Could it be, I wondered, that the mountains had saved the best for last?

I’d cracked the blinds on Friday morning to find every tree laden with yet more fresh snow, pushing the total for the week to over two metres. And today, the sky was Pacific blue, the mountains seemingly close enough to touch. The forecast predicted light winds and sunshine, which meant that the highest lifts in the most inaccessible areas of Whistler Blackcomb would open, after days of closures due to high winds and avalanche blasting.

That made Friday’s choice of location a no brainer: the intoxicating, intimidating Harmony Ridge. Or, even better, its beguiling little sister Symphony, on the other side of Whistler mountain.

We met Steve at the usual place – by the totem pole outside the Roundhouse Lodge, 1850 metres up on Whistler Mountain – and made a beeline for the Harmony chairlift. On the Friday before the President’s Day holiday – Whistler’s busiest weekend of the year bar Christmas – we feared huge queues. The Harmony and Symphony areas are always the last to open; after fresh snow, every powder hound in Whistler makes a beeline for Harmony. But today, we seemed to be ahead of the game, and the queue was small. For now.

Halfway up on the chair, Steve’s computer genius bore fruit. He’d set up a system linking his computer to his phone, sending him a text message when certain lifts opened; his pocket duly bleeped to inform him that the Symphony chairlift was up and running. At the top, the sign still read closed, but in the distance, we could see the empty chairlift moving. Armed with our inside knowledge, we dropped into the practically deserted amphitheatre.

I’m not a good enough skier to take full advantage of the conditions that presented themselves: a thousand acres of untracked powder over six hundred metres of vertical – starting on a high, exposed ridge and ending in a series of beautiful gladed trails below the treeline. But I will never forget the experience as long as I live. We carved our own lines in knee deep silk on Rhapsody Bowl, made spontaneous snow angels when the talent ran out, picked our own routes between the trees. Marianne and I found ourselves on a tricky single-track trail which wound back and forth across an open creek. We were forced to avoid branches, roots and ten-foot deep holes: a little too close to the wire, but I wouldn’t have missed it. We arrived at the bottom with hearts pounding and muscles aching.

Then we went up and did it again. Such is the beauty of this place. You could ski it a thousand times without ever following the same route twice.

And then, suddenly, twilight began to fall on the Odyssey. More than halfway through our last full day, and we were beginning to visit favourite haunts for the last time: Low Roll, the sweeping powder blast from the top of Harmony Ridge; our own route between the trees below the Roundhouse to Dave Murray, the Olympic downhill run, where your skis feel rocket propelled at every sniff of the fall-line. And many, many others.

For Friday’s last supper, the vote was unanimous: The Keg.

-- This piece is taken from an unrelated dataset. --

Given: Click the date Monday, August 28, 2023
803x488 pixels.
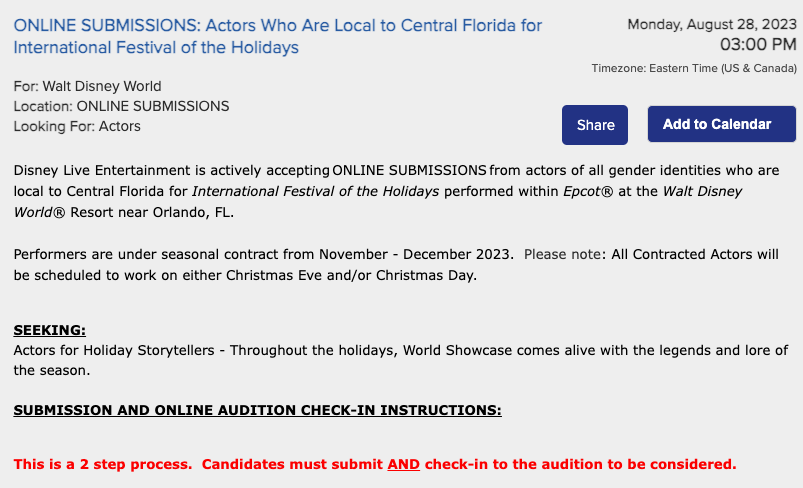Looking at the screenshot, I should [x=712, y=24].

I’m not generally bothered about steak, but it’s different in Canada, and The Keg is a bit special. Joined by the Judkins family, we demolished a lot of cow and two bottles of fine British Columbia red. And it was good.

Saturday was a bonus: the first time Marianne and I have skied on the day we left a resort. Time constraints meant it had to be Blackcomb, because our apartment was located at its base. Beside extrovert, flashy Whistler with its signature bowls, Blackcomb is a little more austere. A place of hidden delights, often quieter than its neighbour because it gets less sun. Because we started up on its Wizard chairlift virtually every day, I came to think of it as ‘our’ mountain.

We couldn’t leave without bidding farewell to Seventh Heaven, which hasn’t failed to delight over four weeks and a dozen skiing companions. One run through the bumps of Xhiggy’s Meadow and a lightning blast down the groomed lower sweep of Cloud Nine, and we were done: growing crowds forced us over the top and into the Glacier. Blackcomb’s jewel, it rivals Symphony for drama and Harmony for the demands it makes on skiers and boarders. With ever-improving technique, my final run down it was by far the best: I can, if I’m brave, almost keep up with Marianne.

After a brief lunch with the others, it was our turn for goodbyes: Nina and Martin and the girls are in Whistler for another week, and Steve has taken root: we’ll not see him until April. On both counts, it’s been an absolute pleasure. And perhaps now is the time to thank the others who have helped to make the Odyssey the huge success it was: Joe, Mike, Lucy, Cheryl, Simon and Kiki.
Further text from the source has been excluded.